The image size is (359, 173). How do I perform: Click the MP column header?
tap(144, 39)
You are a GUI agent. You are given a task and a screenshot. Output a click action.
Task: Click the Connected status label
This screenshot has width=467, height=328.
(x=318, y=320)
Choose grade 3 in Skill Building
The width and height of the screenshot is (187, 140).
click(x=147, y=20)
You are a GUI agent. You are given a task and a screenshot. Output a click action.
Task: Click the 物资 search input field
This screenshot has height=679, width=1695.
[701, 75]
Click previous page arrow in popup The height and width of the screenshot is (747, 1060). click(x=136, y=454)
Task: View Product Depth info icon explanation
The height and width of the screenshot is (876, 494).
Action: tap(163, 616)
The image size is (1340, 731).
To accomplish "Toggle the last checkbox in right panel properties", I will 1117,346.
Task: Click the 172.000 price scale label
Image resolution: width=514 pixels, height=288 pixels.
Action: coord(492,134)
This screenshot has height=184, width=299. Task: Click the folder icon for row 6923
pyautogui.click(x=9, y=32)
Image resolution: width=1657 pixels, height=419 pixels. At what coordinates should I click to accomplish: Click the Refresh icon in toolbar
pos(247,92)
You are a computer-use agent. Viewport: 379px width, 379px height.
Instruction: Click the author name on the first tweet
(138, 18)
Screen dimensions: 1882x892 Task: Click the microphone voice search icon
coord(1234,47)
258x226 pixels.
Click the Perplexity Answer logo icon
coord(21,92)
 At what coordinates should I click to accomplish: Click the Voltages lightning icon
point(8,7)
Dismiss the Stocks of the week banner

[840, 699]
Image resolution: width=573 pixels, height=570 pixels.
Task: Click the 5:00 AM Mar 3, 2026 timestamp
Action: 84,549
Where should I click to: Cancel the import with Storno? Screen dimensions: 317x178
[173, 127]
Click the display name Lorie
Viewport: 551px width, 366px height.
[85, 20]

About this task
Nothing but the lines from the one with "258x226 pixels." through the end of the data above should be reproduced, each exactly, both ends included.

Solution for this problem
258x226 pixels.
Click the Perplexity Answer logo icon
coord(21,92)
 At what coordinates should I click to accomplish: Click the Voltages lightning icon
point(8,7)
Dismiss the Stocks of the week banner

[840, 699]
Image resolution: width=573 pixels, height=570 pixels.
Task: Click the 5:00 AM Mar 3, 2026 timestamp
Action: 84,549
Where should I click to: Cancel the import with Storno? Screen dimensions: 317x178
[173, 127]
Click the display name Lorie
Viewport: 551px width, 366px height.
[85, 20]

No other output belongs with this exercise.